### Task
Search the data below for the word "time" and report how many lines contain it. Nothing but the number is needed.

(Dataset records)
::::::::::

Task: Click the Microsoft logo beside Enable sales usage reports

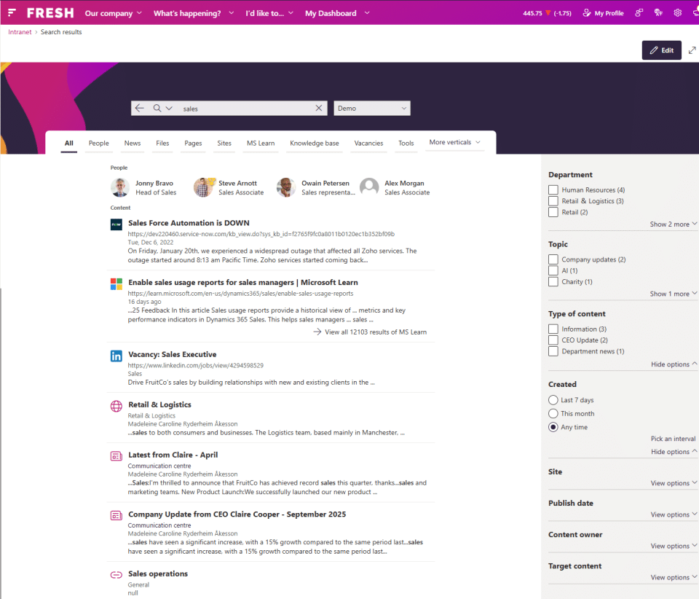Action: click(117, 283)
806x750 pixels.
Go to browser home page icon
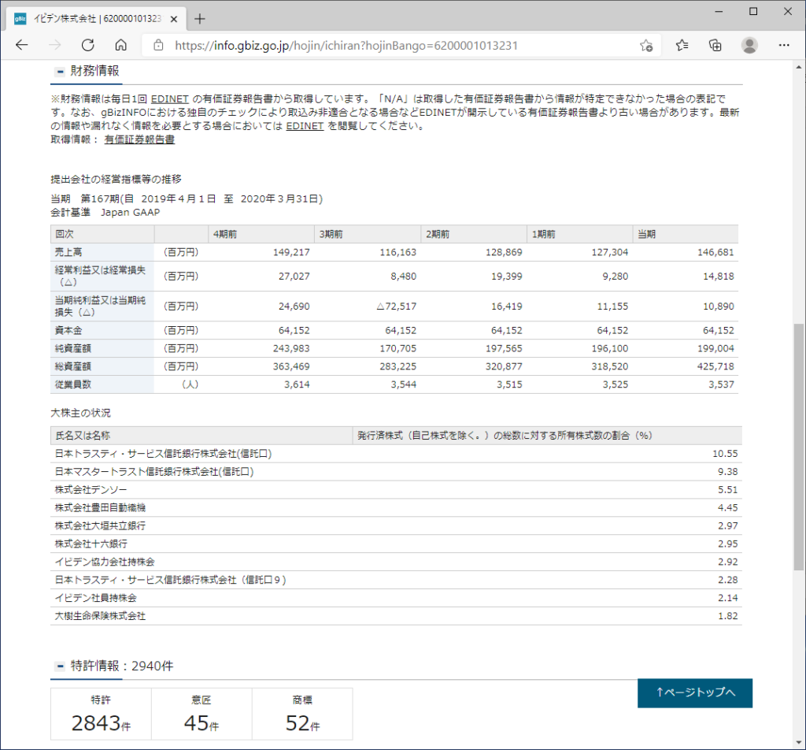(120, 45)
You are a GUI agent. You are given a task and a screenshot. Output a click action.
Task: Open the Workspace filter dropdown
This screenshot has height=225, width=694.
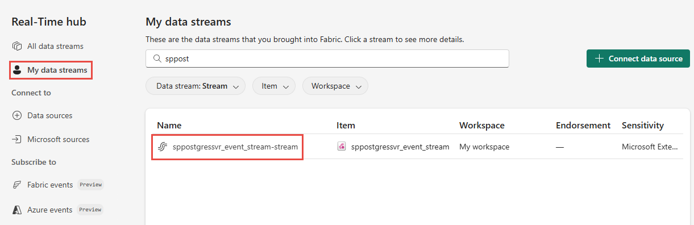pyautogui.click(x=335, y=86)

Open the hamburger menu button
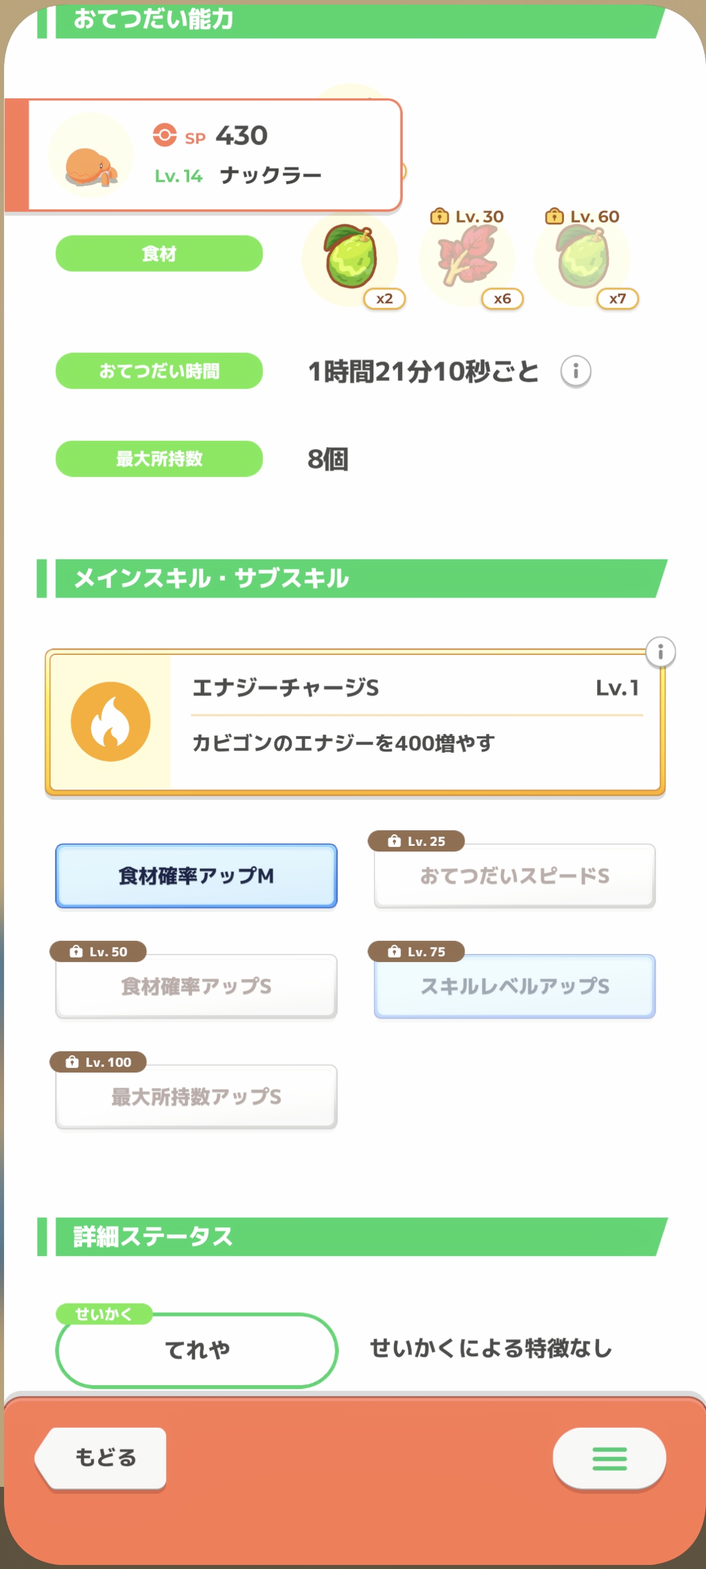coord(609,1458)
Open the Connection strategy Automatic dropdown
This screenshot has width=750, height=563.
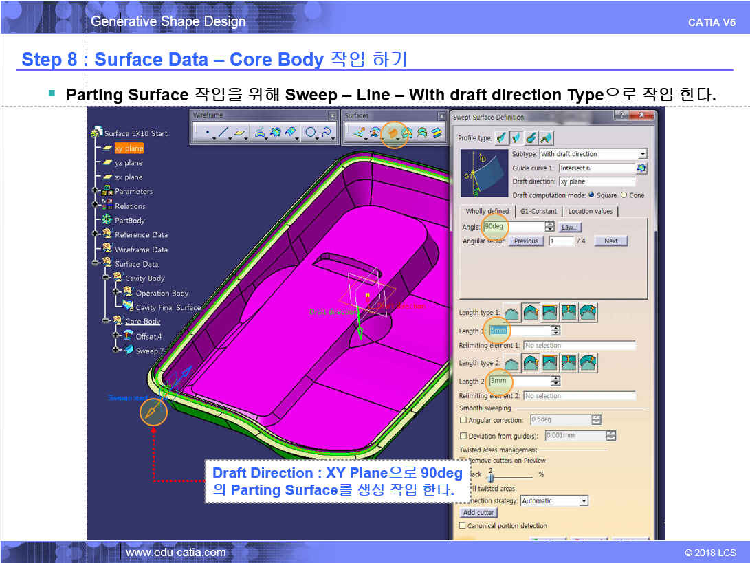point(584,501)

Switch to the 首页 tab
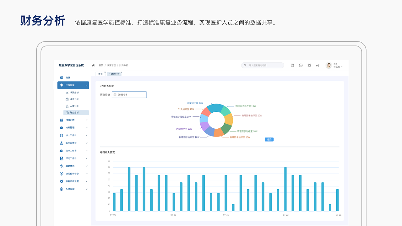100,73
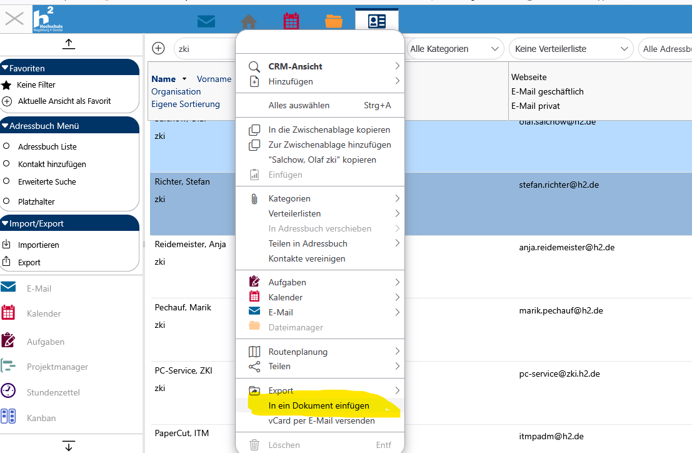692x453 pixels.
Task: Open the mail envelope icon in top bar
Action: pyautogui.click(x=206, y=21)
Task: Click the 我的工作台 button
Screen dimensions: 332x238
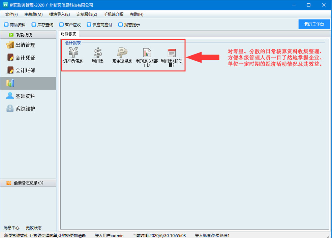Action: tap(314, 24)
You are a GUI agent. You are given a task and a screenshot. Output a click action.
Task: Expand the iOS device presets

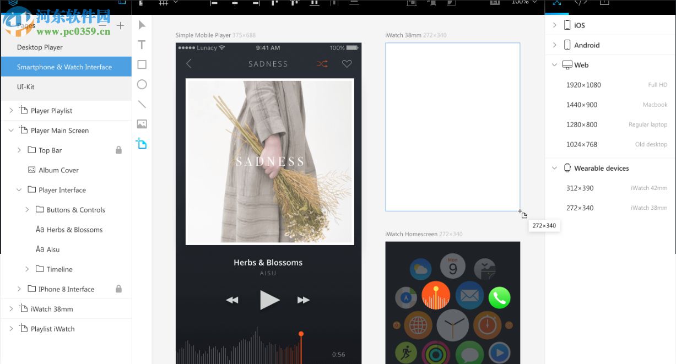point(554,25)
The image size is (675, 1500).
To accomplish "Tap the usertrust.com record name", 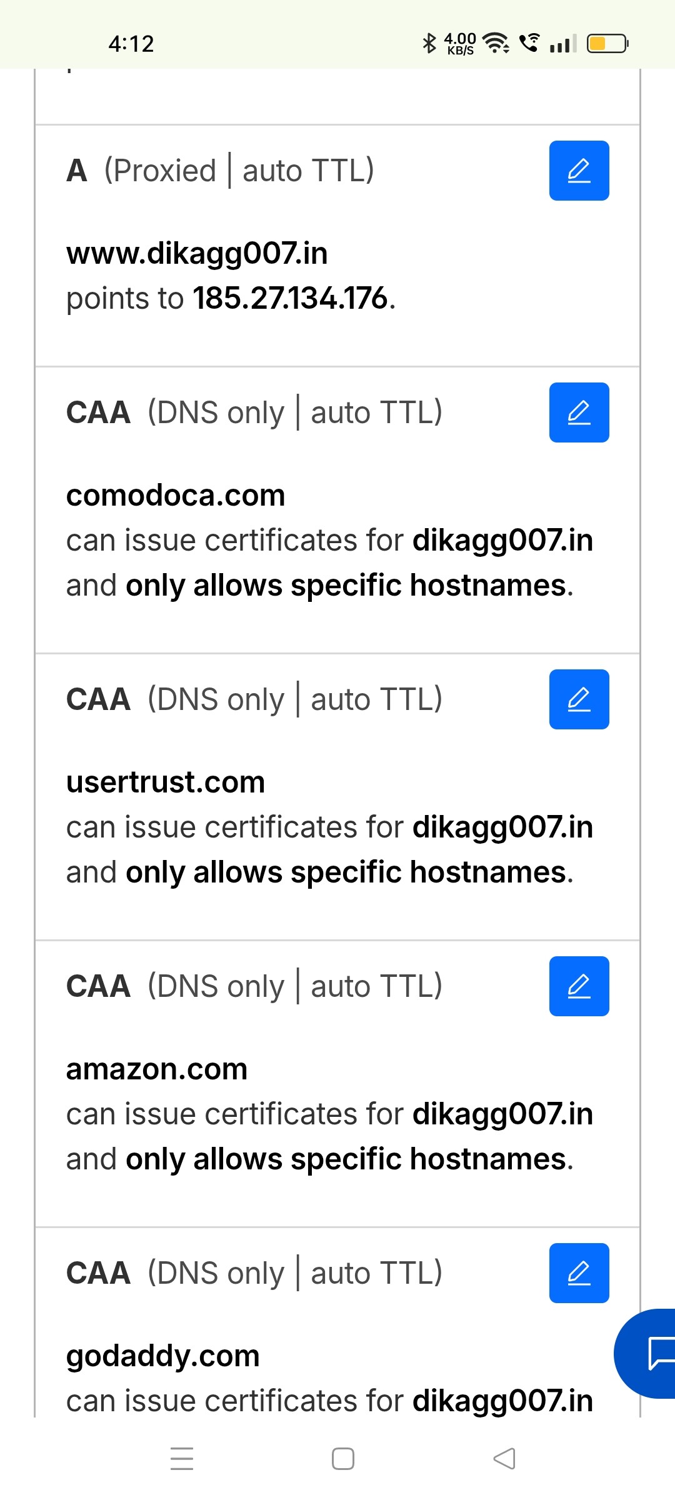I will 166,783.
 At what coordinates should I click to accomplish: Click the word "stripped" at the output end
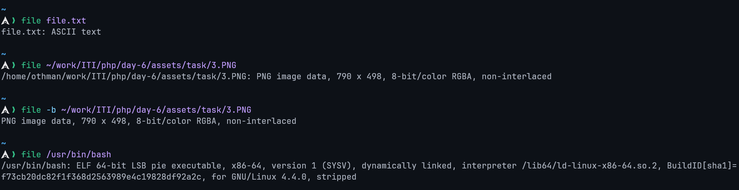click(x=336, y=177)
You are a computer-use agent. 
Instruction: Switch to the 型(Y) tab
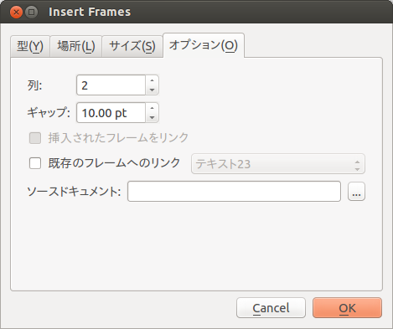tap(30, 46)
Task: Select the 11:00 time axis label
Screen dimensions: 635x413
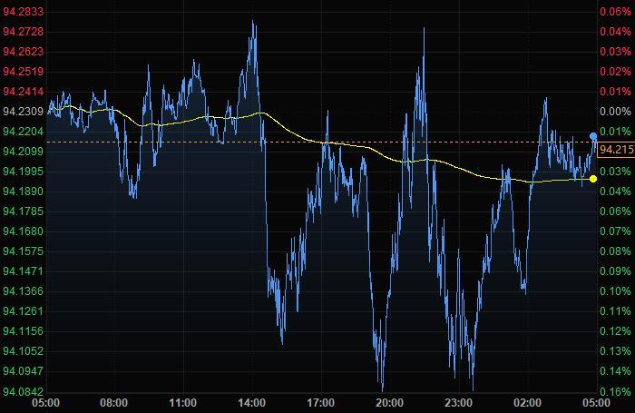Action: point(183,402)
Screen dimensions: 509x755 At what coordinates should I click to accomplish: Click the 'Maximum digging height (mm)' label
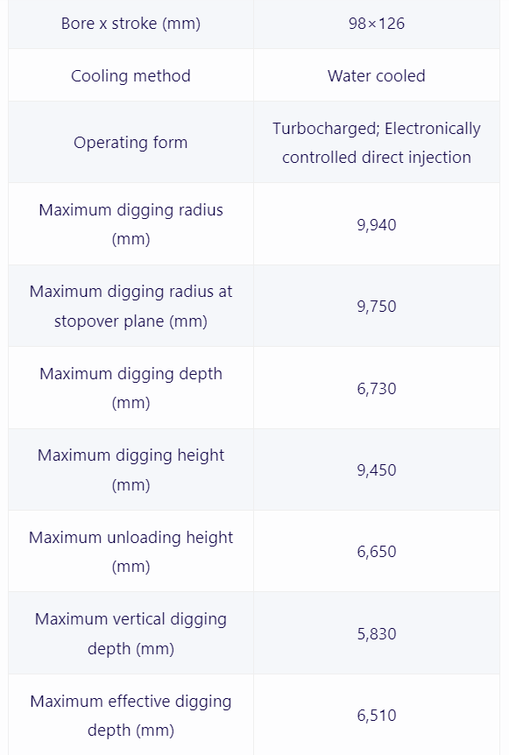coord(131,469)
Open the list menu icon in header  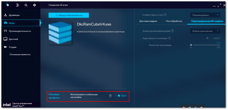pyautogui.click(x=18, y=5)
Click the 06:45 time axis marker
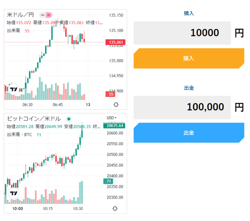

::::::::::

### Solved exercise
2